▶ [What to produce]: Copy all of the data below without changing a single character.

▶ [Data section]:
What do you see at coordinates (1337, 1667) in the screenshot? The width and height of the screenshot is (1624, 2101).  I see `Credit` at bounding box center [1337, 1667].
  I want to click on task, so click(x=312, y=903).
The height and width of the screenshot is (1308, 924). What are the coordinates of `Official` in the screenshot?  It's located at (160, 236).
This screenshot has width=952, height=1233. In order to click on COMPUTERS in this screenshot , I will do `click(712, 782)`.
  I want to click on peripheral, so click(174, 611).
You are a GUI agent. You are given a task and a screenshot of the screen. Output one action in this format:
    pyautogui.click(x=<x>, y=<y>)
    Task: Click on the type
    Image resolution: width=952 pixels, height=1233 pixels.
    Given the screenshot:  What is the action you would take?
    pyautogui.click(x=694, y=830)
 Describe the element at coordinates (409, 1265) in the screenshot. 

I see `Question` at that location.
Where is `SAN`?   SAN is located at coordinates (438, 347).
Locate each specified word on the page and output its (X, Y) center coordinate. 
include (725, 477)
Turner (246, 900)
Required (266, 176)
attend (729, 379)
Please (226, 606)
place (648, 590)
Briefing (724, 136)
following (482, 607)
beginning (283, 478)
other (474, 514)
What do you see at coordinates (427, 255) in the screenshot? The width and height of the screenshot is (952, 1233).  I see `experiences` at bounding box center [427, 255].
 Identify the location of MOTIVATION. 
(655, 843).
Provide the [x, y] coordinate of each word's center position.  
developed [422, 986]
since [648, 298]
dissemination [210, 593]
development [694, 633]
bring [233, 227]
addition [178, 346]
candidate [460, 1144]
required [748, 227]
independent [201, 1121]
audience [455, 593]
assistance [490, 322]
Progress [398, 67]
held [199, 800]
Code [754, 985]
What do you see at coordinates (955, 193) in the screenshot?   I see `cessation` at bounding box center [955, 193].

▶ [Output]:
What do you see at coordinates (1337, 1667) in the screenshot? The width and height of the screenshot is (1624, 2101).  I see `Credit` at bounding box center [1337, 1667].
  I want to click on task, so click(x=312, y=903).
The height and width of the screenshot is (1308, 924). What are the coordinates of `Official` in the screenshot?  It's located at (160, 236).
This screenshot has width=952, height=1233. In order to click on COMPUTERS in this screenshot , I will do `click(712, 782)`.
  I want to click on peripheral, so click(174, 611).
You are a GUI agent. You are given a task and a screenshot of the screen. Output one action in this format:
    pyautogui.click(x=<x>, y=<y>)
    Task: Click on the type
    Image resolution: width=952 pixels, height=1233 pixels.
    Given the screenshot:  What is the action you would take?
    pyautogui.click(x=694, y=830)
 Describe the element at coordinates (409, 1265) in the screenshot. 

I see `Question` at that location.
Where is `SAN`?   SAN is located at coordinates (438, 347).
Locate each specified word on the page and output its (X, Y) center coordinate. 
include (725, 477)
Turner (246, 900)
Required (266, 176)
attend (729, 379)
Please (226, 606)
place (648, 590)
Briefing (724, 136)
following (482, 607)
beginning (283, 478)
other (474, 514)
What do you see at coordinates (427, 255) in the screenshot? The width and height of the screenshot is (952, 1233).  I see `experiences` at bounding box center [427, 255].
 Identify the location of MOTIVATION. 
(655, 843).
Provide the [x, y] coordinate of each word's center position.  
developed [422, 986]
since [648, 298]
dissemination [210, 593]
development [694, 633]
bring [233, 227]
addition [178, 346]
candidate [460, 1144]
required [748, 227]
independent [201, 1121]
audience [455, 593]
assistance [490, 322]
Progress [398, 67]
held [199, 800]
Code [754, 985]
What do you see at coordinates (955, 193) in the screenshot?   I see `cessation` at bounding box center [955, 193].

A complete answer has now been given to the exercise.